Stored data:
+++++

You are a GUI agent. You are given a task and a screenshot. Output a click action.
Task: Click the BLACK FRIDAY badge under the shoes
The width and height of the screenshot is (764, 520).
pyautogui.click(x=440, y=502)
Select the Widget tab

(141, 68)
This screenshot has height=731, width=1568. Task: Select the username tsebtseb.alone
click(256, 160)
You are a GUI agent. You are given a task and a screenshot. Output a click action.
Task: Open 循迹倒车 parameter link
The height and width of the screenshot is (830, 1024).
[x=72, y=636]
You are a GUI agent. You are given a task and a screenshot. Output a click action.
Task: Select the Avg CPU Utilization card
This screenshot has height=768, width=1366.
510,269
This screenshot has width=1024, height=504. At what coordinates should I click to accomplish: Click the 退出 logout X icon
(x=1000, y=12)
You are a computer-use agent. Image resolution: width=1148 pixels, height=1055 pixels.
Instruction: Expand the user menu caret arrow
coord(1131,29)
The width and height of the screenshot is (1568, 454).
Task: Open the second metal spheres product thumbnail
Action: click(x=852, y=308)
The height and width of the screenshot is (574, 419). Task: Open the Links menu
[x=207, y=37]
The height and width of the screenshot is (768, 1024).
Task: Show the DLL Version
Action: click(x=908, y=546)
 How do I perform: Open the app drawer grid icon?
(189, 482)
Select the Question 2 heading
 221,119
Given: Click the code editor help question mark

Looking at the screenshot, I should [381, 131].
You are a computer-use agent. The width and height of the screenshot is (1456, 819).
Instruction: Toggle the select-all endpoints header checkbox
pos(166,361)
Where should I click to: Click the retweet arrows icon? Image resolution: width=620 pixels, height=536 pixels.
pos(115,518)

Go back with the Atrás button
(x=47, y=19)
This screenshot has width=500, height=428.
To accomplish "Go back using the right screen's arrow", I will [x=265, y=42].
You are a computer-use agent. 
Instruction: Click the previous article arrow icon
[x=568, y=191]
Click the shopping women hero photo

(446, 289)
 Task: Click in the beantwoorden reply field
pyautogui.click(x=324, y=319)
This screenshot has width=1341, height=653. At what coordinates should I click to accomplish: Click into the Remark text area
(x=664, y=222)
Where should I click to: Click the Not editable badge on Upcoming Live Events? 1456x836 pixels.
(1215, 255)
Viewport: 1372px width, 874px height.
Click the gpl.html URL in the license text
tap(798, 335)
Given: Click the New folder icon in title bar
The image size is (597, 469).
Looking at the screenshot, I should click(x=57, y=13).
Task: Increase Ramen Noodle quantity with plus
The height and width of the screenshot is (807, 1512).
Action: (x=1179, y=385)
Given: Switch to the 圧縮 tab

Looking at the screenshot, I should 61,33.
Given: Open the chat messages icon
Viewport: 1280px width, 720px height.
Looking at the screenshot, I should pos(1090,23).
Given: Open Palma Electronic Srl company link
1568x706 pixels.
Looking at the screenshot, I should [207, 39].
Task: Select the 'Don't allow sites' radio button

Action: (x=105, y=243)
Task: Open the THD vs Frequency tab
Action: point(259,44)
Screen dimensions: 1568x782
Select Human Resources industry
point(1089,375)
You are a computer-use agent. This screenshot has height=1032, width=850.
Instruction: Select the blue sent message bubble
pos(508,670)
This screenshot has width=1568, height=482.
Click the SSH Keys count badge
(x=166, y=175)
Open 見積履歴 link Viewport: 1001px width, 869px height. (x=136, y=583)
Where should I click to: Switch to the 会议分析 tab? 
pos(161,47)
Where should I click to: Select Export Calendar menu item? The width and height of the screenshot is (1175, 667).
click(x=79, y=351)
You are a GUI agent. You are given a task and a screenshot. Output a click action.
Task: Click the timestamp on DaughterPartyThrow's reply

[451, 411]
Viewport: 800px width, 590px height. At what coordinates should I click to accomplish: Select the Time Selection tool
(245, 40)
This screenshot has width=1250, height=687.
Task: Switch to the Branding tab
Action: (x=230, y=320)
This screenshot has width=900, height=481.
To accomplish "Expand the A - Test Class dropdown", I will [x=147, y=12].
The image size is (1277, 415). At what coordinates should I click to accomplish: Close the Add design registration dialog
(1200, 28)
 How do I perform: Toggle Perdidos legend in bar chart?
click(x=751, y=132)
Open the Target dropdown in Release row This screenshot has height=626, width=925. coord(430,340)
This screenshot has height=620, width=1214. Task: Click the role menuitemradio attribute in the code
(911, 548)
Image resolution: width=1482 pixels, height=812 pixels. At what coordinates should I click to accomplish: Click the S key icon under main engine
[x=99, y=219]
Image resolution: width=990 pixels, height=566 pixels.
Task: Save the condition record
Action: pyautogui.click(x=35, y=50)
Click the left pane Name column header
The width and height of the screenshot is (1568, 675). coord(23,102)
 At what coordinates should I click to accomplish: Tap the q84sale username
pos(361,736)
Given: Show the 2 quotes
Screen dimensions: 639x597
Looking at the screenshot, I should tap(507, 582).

+++++

§ **Exercise brief**:
Only lines with the word "dropdown" count here; copy every one from the records.

§ **Answer box**:
To accomplish "Expand the A - Test Class dropdown", I will [x=147, y=12].
Open the Target dropdown in Release row This screenshot has height=626, width=925. coord(430,340)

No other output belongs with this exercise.